▸ **To do**: State the count of lines below in which the word "label" appears, and add nothing.

▸ **Entries supplied**:
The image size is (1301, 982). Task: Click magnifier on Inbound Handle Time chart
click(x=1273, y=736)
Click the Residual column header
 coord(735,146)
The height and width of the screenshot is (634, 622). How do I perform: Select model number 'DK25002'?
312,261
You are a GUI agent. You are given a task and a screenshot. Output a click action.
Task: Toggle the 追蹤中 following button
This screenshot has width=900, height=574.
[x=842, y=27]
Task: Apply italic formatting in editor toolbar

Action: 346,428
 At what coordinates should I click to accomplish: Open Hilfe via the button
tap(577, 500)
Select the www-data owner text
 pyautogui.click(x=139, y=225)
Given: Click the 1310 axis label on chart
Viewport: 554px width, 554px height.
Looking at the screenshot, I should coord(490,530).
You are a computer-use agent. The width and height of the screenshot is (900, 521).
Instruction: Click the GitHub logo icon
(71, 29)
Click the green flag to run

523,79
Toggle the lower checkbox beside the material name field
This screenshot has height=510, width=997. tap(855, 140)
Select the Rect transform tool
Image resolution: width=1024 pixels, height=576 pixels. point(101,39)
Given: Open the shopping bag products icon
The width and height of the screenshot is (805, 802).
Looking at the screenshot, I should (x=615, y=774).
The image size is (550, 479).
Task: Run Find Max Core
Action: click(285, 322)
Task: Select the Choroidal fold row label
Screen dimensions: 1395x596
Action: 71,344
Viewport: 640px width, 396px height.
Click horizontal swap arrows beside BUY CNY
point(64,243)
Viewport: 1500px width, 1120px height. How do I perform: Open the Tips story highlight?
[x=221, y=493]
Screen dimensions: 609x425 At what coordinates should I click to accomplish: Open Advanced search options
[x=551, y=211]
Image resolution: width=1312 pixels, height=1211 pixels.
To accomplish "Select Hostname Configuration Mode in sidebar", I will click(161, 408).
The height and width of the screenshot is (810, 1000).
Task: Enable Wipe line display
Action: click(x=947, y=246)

▸ **Your response**: 2